- Developer: Arxel Tribe
- Publisher: Cryo Interactive
- Director: Stephen Carrière ;
- Platform: Windows
- Release: 2002
- Genre: Adventure
- Mode: Single-player

= Jerusalem: The Three Roads to the Holy Land =

2002 video game

Jerusalem: The Three Roads to the Holy Land is a 2002 historical adventure game. The game was developed by Arxel Tribe and Réunion des Musées Nationaux, and published by Cryo Interactive. It is a sequel to the game Pompei: The Legend of Vesuvius.

== Development ==
The game consists of a series of 75 interactive screens. The sets were reconstructed and validated with help from the Réunion des Musées Nationaux.
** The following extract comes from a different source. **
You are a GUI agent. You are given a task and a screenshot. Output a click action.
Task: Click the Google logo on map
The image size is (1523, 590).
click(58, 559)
The characters were made through photorealistic 3D modeling.

== Plot ==
When a Scottish cartographer by the name of Adrien Blake returns from an expedition he discovers that his fiancée, Sophia, has disappeared. He must travel to Jerusalem to search for her. The story unfolds in the year 1552.

== Critical reception ==
Jihem of JeuxVideo noted that the game had inferior graphics, while expressing that it would appeal to intellectual history enthusiasts. Laura MacDonald of Just Adventure negatively compared the game to Syberia, and suggested that Putt Putt Travels Through Time was a more sincere game than Jerusalem. 4 Players' Bodo Naser thought the game was too linear and had conversations that felt like the silent player hearing monologues from characters. Slydos of Adventure-Archiv thought the game was very short.